Entries taken from a collection

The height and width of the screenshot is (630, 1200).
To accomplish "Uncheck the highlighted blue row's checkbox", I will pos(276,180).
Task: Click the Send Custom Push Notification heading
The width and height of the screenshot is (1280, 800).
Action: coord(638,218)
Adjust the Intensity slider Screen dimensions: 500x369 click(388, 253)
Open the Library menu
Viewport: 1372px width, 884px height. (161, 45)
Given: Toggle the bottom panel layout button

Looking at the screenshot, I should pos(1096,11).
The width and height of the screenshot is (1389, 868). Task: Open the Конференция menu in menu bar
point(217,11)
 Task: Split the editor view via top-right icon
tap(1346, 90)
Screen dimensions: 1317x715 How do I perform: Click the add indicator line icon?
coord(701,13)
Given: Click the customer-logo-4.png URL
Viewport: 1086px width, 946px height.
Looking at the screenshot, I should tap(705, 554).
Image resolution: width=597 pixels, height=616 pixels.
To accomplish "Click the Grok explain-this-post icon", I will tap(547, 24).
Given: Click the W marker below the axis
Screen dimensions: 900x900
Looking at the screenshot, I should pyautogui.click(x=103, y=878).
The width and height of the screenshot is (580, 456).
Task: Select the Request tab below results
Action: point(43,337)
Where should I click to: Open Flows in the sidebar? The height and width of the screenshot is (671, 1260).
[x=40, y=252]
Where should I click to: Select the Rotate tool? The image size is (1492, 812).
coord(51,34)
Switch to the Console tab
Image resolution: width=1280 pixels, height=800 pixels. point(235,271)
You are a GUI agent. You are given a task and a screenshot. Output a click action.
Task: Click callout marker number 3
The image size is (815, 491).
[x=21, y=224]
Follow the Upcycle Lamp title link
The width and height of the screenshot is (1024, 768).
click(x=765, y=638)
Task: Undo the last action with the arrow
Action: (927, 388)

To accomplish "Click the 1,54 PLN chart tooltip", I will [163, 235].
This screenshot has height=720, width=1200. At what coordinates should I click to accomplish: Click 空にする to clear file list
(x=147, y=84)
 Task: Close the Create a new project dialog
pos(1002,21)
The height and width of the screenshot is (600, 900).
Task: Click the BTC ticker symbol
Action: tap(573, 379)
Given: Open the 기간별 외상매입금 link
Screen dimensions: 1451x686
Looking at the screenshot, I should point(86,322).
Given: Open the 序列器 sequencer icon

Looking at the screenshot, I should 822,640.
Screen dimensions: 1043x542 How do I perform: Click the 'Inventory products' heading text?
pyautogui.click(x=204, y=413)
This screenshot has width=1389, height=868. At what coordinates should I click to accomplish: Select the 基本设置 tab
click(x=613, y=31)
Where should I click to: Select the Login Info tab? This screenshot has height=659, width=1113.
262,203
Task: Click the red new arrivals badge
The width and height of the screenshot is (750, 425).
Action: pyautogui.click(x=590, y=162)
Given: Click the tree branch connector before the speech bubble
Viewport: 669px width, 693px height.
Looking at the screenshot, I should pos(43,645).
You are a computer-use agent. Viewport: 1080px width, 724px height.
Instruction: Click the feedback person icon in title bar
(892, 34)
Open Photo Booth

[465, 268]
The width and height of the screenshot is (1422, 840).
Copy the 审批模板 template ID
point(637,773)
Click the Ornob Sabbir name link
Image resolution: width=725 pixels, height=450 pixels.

*What the task requires:*
Output every entry exactly as given.

*Exercise solution:*
The height and width of the screenshot is (630, 1200).
To accomplish "Uncheck the highlighted blue row's checkbox", I will pos(276,180).
Task: Click the Send Custom Push Notification heading
The width and height of the screenshot is (1280, 800).
Action: coord(638,218)
Adjust the Intensity slider Screen dimensions: 500x369 click(388, 253)
Open the Library menu
Viewport: 1372px width, 884px height. (161, 45)
Given: Toggle the bottom panel layout button

Looking at the screenshot, I should pos(1096,11).
The width and height of the screenshot is (1389, 868). Task: Open the Конференция menu in menu bar
point(217,11)
 Task: Split the editor view via top-right icon
tap(1346, 90)
Screen dimensions: 1317x715 How do I perform: Click the add indicator line icon?
coord(701,13)
Given: Click the customer-logo-4.png URL
Viewport: 1086px width, 946px height.
Looking at the screenshot, I should tap(705, 554).
Image resolution: width=597 pixels, height=616 pixels.
To accomplish "Click the Grok explain-this-post icon", I will tap(547, 24).
Given: Click the W marker below the axis
Screen dimensions: 900x900
Looking at the screenshot, I should pyautogui.click(x=103, y=878).
The width and height of the screenshot is (580, 456).
Task: Select the Request tab below results
Action: point(43,337)
Where should I click to: Open Flows in the sidebar? The height and width of the screenshot is (671, 1260).
[x=40, y=252]
Where should I click to: Select the Rotate tool? The image size is (1492, 812).
coord(51,34)
Switch to the Console tab
Image resolution: width=1280 pixels, height=800 pixels. point(235,271)
You are a GUI agent. You are given a task and a screenshot. Output a click action.
Task: Click callout marker number 3
The image size is (815, 491).
[x=21, y=224]
Follow the Upcycle Lamp title link
The width and height of the screenshot is (1024, 768).
click(x=765, y=638)
Task: Undo the last action with the arrow
Action: (927, 388)

To accomplish "Click the 1,54 PLN chart tooltip", I will [163, 235].
This screenshot has height=720, width=1200. At what coordinates should I click to accomplish: Click 空にする to clear file list
(x=147, y=84)
 Task: Close the Create a new project dialog
pos(1002,21)
The height and width of the screenshot is (600, 900).
Task: Click the BTC ticker symbol
Action: tap(573, 379)
Given: Open the 기간별 외상매입금 link
Screen dimensions: 1451x686
Looking at the screenshot, I should point(86,322).
Given: Open the 序列器 sequencer icon

Looking at the screenshot, I should 822,640.
Screen dimensions: 1043x542 How do I perform: Click the 'Inventory products' heading text?
pyautogui.click(x=204, y=413)
This screenshot has width=1389, height=868. At what coordinates should I click to accomplish: Select the 基本设置 tab
click(x=613, y=31)
Where should I click to: Select the Login Info tab? This screenshot has height=659, width=1113.
262,203
Task: Click the red new arrivals badge
The width and height of the screenshot is (750, 425).
Action: pyautogui.click(x=590, y=162)
Given: Click the tree branch connector before the speech bubble
Viewport: 669px width, 693px height.
Looking at the screenshot, I should pos(43,645).
You are a computer-use agent. Viewport: 1080px width, 724px height.
Instruction: Click the feedback person icon in title bar
(892, 34)
Open Photo Booth

[465, 268]
The width and height of the screenshot is (1422, 840).
Copy the 审批模板 template ID
point(637,773)
Click the Ornob Sabbir name link
Image resolution: width=725 pixels, height=450 pixels.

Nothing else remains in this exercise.